Friday, November 9, 2012

Thick skinned alligators are suprisingly touchy

Crocodiles and alligators are notorious for their well-armoured bodies. So it comes as something of a surprise to learn that their sense of touch is one of the most acute in the animal kingdom. Their sense of touch is concentrated in a series of small, pigmented domes that dot their skin all over their body.

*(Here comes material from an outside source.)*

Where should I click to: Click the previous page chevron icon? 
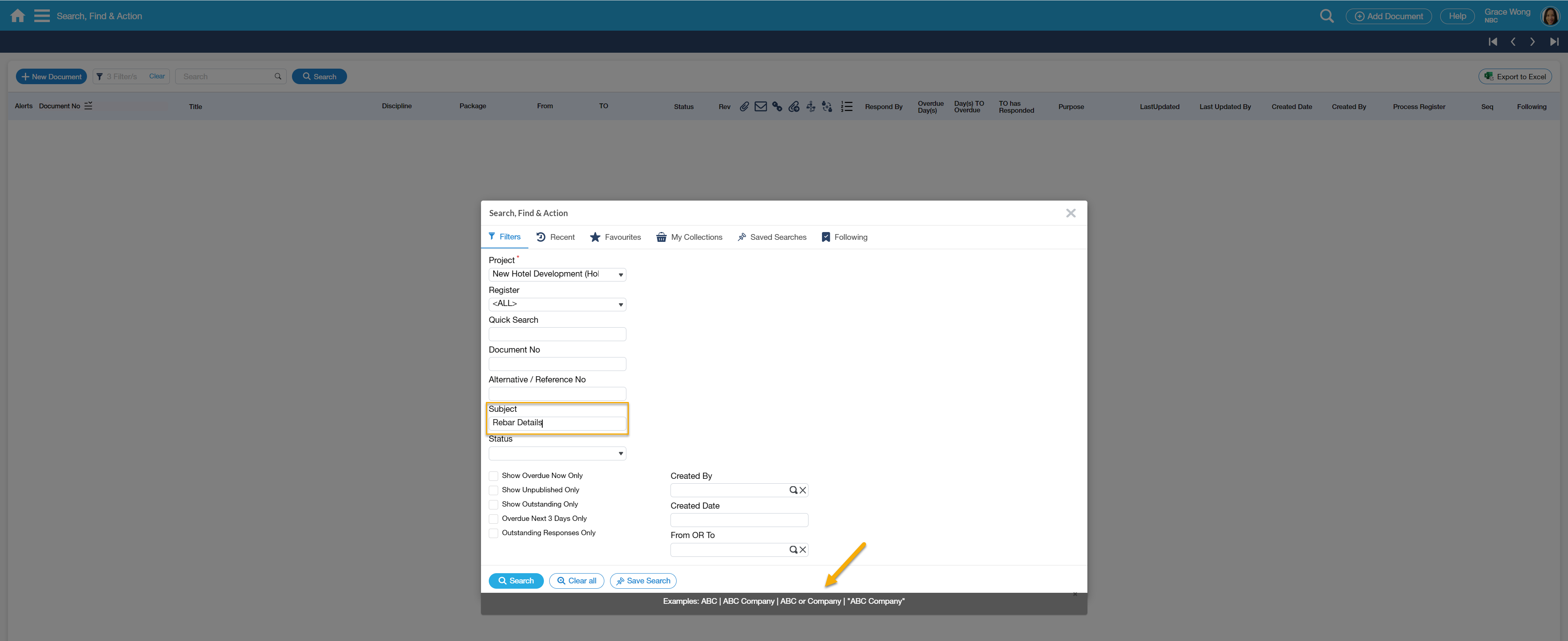coord(1512,42)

    A new study, published in the Journal of Experimental Biology, has discovered that these spots contain a concentrated collection of touch sensors that make them even more sensitive to pressure and vibration than human fingertips.
    "We didn't except these spots to be so sensitive because the animals are so heavily armoured," said Duncan Leitch, the gratude student who performed the studies under the supervision of Ken Catania at Vanderbilt University.
    Scientists who have studied crocodiles and alligators have taken note of these spots, which they have labeled "integumentary sensor organs" or ISOs. As a result, Leitch began a detailed investigation of the ISOs and their neural connections in both American alligators and Nile crocodiles. Leitch found that these sensory spots are connected to the brain through the trigeminal ganglia, the nerve bundle that provides sensation to the face and jaw in humans.
    In addition, his studies ruled outmost of the alternative hypothesis for the ISOs function. What he did find is a diverse collection of "mechanoreceptors:" nerves that respond to pressure and vibration. Some are specially tuned to vibrations in the 20-35 Hertz range, just right for detecting tiny water ripples. Others respond to levels of pressure that are too faint for the human fingertip to detect.
   Their analysis led the scientists to conclude that the crocodilian's touch system is exceptional, allowing them to not only detect water movements created by swimming prey, but also to determine the location of prey through direct contact for a rapid and direct strike and to discriminate and manipulate objects in their jaws.
    Their finding that the most heavily wired ISOs are located in the mouth near the teeth suggests that the touch sensors help the animals identify the objects that they catch in their jaws. The sensors also appear to provide the sensitivity that female alligators and crocodiles need to delicately break open their eggs when they are ready to hatch and to protect their hatchlings by carrying them in their jaws, the same jaws that can clamp down on prey with a force of more than 2,000 psi.